> **PROBLEMS AND TASKS**
**1)** Summarize the hockey league text in three sentences.
**2)** Transcribe word for word the passage of the hockey league text that begins at the words "In 2013–14, Arizona" and ends after the words "Sun Devils, respectively.".

> **TEXT PROVIDED**
The Western Collegiate Hockey League (WCHL) is a Division 1 collegiate ice hockey league in the ACHA, which is the highest non-varsity Club Level for college hockey. The ACHL is made up of ten teams from the Western United States.

History 
In 2012, the WCHL was created and played its first season in the ACHA in 2013-14 with six founding member teams. Arizona, Arizona State, Central Oklahoma, and Oklahoma joined the league after competing as ACHA D-1 Independent programs.  Those four teams, joined Colorado and Colorado State, who made the transition to from ACHA D-2 to ACHA D-1.

In the WCHL's first two years of competition, they won back-to-back ACHA D-1 National Championships, which was hosted at the Comerica Center in Frisco, Texas for the 2019 and 2020 seasons.

In 2013–14, Arizona State defeated Robert Morris for the 2013–14 ACHA D-1 National Championship.
And in 2014–15, Central Oklahoma defeated Stony Brook for the 2014–15 ACHA D-1 National Championship.

During the 2014 season, Arizona State announced their departure from the WCHL D-1 Club Level and established a formal NCAA D-1 ice hockey program for the 2015–16 season. This move left the WCHL with five members until the league announced the additions of Arkansas who created a new ACHA D-1 hockey club after years of success at the ACHA D-3 level, and Missouri State who moved up from the ACHA D-2 level on January 12, 2015.

Not to be confused, Arizona State's NCAA D-1 team is the only Independent men's hockey team in the country, but ASU also maintains both ACHA Club Level teams with our WCHL D-1 Sun Devils, and the PAC-8 D-2 Sun Devils, respectively.

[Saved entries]
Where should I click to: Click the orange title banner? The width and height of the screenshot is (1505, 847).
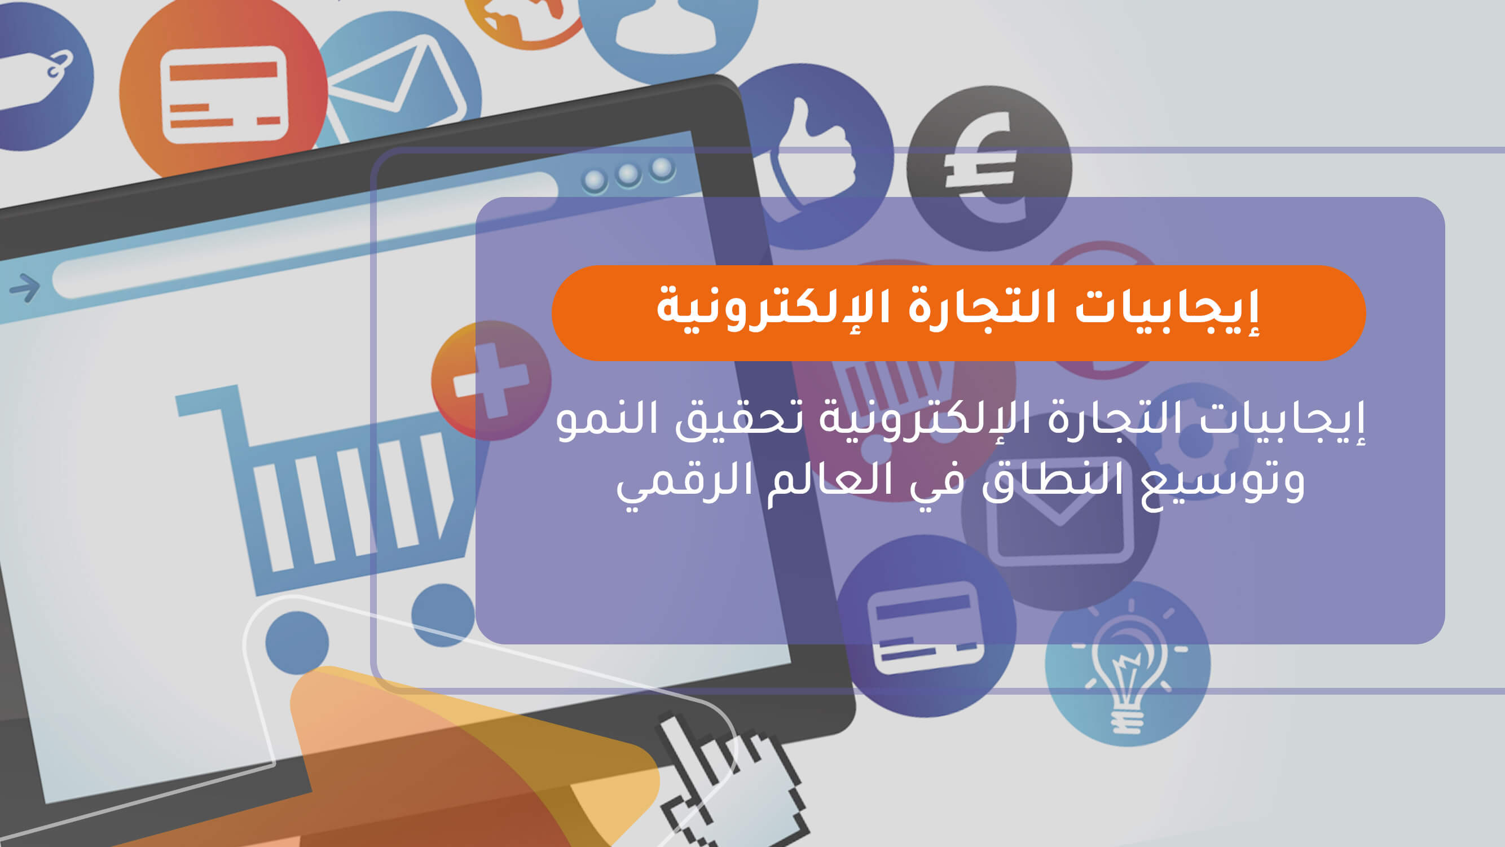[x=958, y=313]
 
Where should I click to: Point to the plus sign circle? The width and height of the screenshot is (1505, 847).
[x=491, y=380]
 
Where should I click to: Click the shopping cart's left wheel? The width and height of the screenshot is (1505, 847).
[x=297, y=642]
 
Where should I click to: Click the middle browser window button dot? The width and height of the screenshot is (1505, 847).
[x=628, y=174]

> **SOLUTIONS**
**1)** The Western Collegiate Hockey League (WCHL) is a Division 1 collegiate ice hockey league in the ACHA, the highest non-varsity club level for college hockey, and it was created in 2012 and began play in 2013–14 with six founding member teams. In the league's first two years of competition, its teams won back-to-back ACHA D-1 National Championships, with Arizona State winning in 2013–14 and Central Oklahoma in 2014–15. After Arizona State left to establish an NCAA D-1 program for the 2015–16 season, the league added Arkansas and Missouri State.

**2)**
In 2013–14, Arizona State defeated Robert Morris for the 2013–14 ACHA D-1 National Championship.
And in 2014–15, Central Oklahoma defeated Stony Brook for the 2014–15 ACHA D-1 National Championship.

During the 2014 season, Arizona State announced their departure from the WCHL D-1 Club Level and established a formal NCAA D-1 ice hockey program for the 2015–16 season. This move left the WCHL with five members until the league announced the additions of Arkansas who created a new ACHA D-1 hockey club after years of success at the ACHA D-3 level, and Missouri State who moved up from the ACHA D-2 level on January 12, 2015.

Not to be confused, Arizona State's NCAA D-1 team is the only Independent men's hockey team in the country, but ASU also maintains both ACHA Club Level teams with our WCHL D-1 Sun Devils, and the PAC-8 D-2 Sun Devils, respectively.